Objective
Copy each line of the listing below word for word.

Supplied material
═══

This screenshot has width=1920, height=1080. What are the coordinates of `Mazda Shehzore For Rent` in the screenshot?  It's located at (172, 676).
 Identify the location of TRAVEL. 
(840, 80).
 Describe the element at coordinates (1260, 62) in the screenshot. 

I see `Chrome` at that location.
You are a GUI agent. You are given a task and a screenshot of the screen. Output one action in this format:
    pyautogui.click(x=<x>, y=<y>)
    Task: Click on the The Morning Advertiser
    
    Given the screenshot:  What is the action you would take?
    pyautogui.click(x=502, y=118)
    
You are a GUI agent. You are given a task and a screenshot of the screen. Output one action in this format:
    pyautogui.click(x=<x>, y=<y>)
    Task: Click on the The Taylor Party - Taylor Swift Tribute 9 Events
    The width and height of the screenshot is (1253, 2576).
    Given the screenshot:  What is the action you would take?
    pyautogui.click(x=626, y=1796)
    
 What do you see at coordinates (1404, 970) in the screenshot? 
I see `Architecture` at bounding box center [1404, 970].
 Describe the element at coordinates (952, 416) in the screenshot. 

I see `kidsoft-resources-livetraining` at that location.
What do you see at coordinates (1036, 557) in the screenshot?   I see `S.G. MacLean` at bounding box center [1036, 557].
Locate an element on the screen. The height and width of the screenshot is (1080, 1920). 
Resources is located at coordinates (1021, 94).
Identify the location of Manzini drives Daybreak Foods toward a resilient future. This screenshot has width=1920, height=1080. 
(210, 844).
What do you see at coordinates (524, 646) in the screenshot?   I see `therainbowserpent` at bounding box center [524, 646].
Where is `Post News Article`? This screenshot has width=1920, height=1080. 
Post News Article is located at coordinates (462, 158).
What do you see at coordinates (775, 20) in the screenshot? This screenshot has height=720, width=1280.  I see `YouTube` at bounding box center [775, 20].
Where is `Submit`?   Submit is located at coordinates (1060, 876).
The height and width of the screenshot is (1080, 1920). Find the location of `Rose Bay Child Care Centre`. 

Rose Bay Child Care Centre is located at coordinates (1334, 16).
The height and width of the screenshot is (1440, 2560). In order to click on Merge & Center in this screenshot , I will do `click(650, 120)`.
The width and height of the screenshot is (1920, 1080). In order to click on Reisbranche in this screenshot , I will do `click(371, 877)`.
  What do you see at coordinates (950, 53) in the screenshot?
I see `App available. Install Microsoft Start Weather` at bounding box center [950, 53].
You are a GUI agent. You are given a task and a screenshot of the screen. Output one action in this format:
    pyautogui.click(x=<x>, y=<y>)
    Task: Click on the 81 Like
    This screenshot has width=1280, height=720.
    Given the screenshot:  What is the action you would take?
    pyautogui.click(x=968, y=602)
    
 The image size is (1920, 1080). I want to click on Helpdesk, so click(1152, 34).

═══

Expected answer
This screenshot has width=1920, height=1080. What are the coordinates of `Mazda Shehzore For Rent` in the screenshot?  It's located at (172, 676).
 Identify the location of TRAVEL. 
(840, 80).
 Describe the element at coordinates (1260, 62) in the screenshot. 

I see `Chrome` at that location.
You are a GUI agent. You are given a task and a screenshot of the screen. Output one action in this format:
    pyautogui.click(x=<x>, y=<y>)
    Task: Click on the The Morning Advertiser
    
    Given the screenshot:  What is the action you would take?
    pyautogui.click(x=502, y=118)
    
You are a GUI agent. You are given a task and a screenshot of the screen. Output one action in this format:
    pyautogui.click(x=<x>, y=<y>)
    Task: Click on the The Taylor Party - Taylor Swift Tribute 9 Events
    The width and height of the screenshot is (1253, 2576).
    Given the screenshot:  What is the action you would take?
    pyautogui.click(x=626, y=1796)
    
 What do you see at coordinates (1404, 970) in the screenshot? 
I see `Architecture` at bounding box center [1404, 970].
 Describe the element at coordinates (952, 416) in the screenshot. 

I see `kidsoft-resources-livetraining` at that location.
What do you see at coordinates (1036, 557) in the screenshot?   I see `S.G. MacLean` at bounding box center [1036, 557].
Locate an element on the screen. The height and width of the screenshot is (1080, 1920). 
Resources is located at coordinates (1021, 94).
Identify the location of Manzini drives Daybreak Foods toward a resilient future. This screenshot has width=1920, height=1080. 
(210, 844).
What do you see at coordinates (524, 646) in the screenshot?   I see `therainbowserpent` at bounding box center [524, 646].
Where is `Post News Article`? This screenshot has width=1920, height=1080. 
Post News Article is located at coordinates (462, 158).
What do you see at coordinates (775, 20) in the screenshot? This screenshot has height=720, width=1280.  I see `YouTube` at bounding box center [775, 20].
Where is `Submit`?   Submit is located at coordinates (1060, 876).
The height and width of the screenshot is (1080, 1920). Find the location of `Rose Bay Child Care Centre`. 

Rose Bay Child Care Centre is located at coordinates (1334, 16).
The height and width of the screenshot is (1440, 2560). In order to click on Merge & Center in this screenshot , I will do `click(650, 120)`.
The width and height of the screenshot is (1920, 1080). In order to click on Reisbranche in this screenshot , I will do `click(371, 877)`.
  What do you see at coordinates (950, 53) in the screenshot?
I see `App available. Install Microsoft Start Weather` at bounding box center [950, 53].
You are a GUI agent. You are given a task and a screenshot of the screen. Output one action in this format:
    pyautogui.click(x=<x>, y=<y>)
    Task: Click on the 81 Like
    This screenshot has width=1280, height=720.
    Given the screenshot:  What is the action you would take?
    pyautogui.click(x=968, y=602)
    
 The image size is (1920, 1080). I want to click on Helpdesk, so click(1152, 34).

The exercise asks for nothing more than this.